Top of MATERIAL FOR THIS TASK

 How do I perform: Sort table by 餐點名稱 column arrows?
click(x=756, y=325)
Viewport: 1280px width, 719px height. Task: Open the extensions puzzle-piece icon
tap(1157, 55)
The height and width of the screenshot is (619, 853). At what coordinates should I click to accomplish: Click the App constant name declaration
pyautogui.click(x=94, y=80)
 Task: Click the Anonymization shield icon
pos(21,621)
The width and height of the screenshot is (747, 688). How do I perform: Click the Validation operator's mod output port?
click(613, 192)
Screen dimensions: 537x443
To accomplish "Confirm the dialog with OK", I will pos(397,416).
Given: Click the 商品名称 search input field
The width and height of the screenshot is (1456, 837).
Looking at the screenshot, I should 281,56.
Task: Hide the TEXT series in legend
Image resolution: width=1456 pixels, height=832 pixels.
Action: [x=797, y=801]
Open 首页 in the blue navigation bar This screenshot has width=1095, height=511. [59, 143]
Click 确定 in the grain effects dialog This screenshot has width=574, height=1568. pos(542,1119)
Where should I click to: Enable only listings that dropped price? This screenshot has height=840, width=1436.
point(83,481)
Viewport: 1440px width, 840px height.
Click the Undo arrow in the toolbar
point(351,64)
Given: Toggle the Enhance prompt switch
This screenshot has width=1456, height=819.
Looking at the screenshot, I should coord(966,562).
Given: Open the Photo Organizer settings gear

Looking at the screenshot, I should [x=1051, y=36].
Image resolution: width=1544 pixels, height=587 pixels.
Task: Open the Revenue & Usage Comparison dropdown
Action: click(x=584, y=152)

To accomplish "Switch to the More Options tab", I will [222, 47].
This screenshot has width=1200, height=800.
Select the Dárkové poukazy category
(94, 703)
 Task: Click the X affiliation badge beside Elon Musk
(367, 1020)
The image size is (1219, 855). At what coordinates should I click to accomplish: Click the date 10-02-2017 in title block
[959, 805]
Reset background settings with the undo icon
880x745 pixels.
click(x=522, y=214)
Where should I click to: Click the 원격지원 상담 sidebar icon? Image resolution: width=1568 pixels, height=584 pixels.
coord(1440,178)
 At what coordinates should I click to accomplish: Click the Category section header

Bottom of MATERIAL FOR THIS TASK

_ACTIVITY_
Copy the records above, keeping every word the same.

_TASK RESULT_
 How do I perform: Sort table by 餐點名稱 column arrows?
click(x=756, y=325)
Viewport: 1280px width, 719px height. Task: Open the extensions puzzle-piece icon
tap(1157, 55)
The height and width of the screenshot is (619, 853). At what coordinates should I click to accomplish: Click the App constant name declaration
pyautogui.click(x=94, y=80)
 Task: Click the Anonymization shield icon
pos(21,621)
The width and height of the screenshot is (747, 688). How do I perform: Click the Validation operator's mod output port?
click(613, 192)
Screen dimensions: 537x443
To accomplish "Confirm the dialog with OK", I will pos(397,416).
Given: Click the 商品名称 search input field
The width and height of the screenshot is (1456, 837).
Looking at the screenshot, I should 281,56.
Task: Hide the TEXT series in legend
Image resolution: width=1456 pixels, height=832 pixels.
Action: [x=797, y=801]
Open 首页 in the blue navigation bar This screenshot has width=1095, height=511. [59, 143]
Click 确定 in the grain effects dialog This screenshot has width=574, height=1568. pos(542,1119)
Where should I click to: Enable only listings that dropped price? This screenshot has height=840, width=1436.
point(83,481)
Viewport: 1440px width, 840px height.
Click the Undo arrow in the toolbar
point(351,64)
Given: Toggle the Enhance prompt switch
This screenshot has width=1456, height=819.
Looking at the screenshot, I should coord(966,562).
Given: Open the Photo Organizer settings gear

Looking at the screenshot, I should [x=1051, y=36].
Image resolution: width=1544 pixels, height=587 pixels.
Task: Open the Revenue & Usage Comparison dropdown
Action: click(x=584, y=152)

To accomplish "Switch to the More Options tab", I will [222, 47].
This screenshot has width=1200, height=800.
Select the Dárkové poukazy category
(94, 703)
 Task: Click the X affiliation badge beside Elon Musk
(367, 1020)
The image size is (1219, 855). At what coordinates should I click to accomplish: Click the date 10-02-2017 in title block
[959, 805]
Reset background settings with the undo icon
880x745 pixels.
click(x=522, y=214)
Where should I click to: Click the 원격지원 상담 sidebar icon? Image resolution: width=1568 pixels, height=584 pixels.
coord(1440,178)
 At what coordinates should I click to accomplish: Click the Category section header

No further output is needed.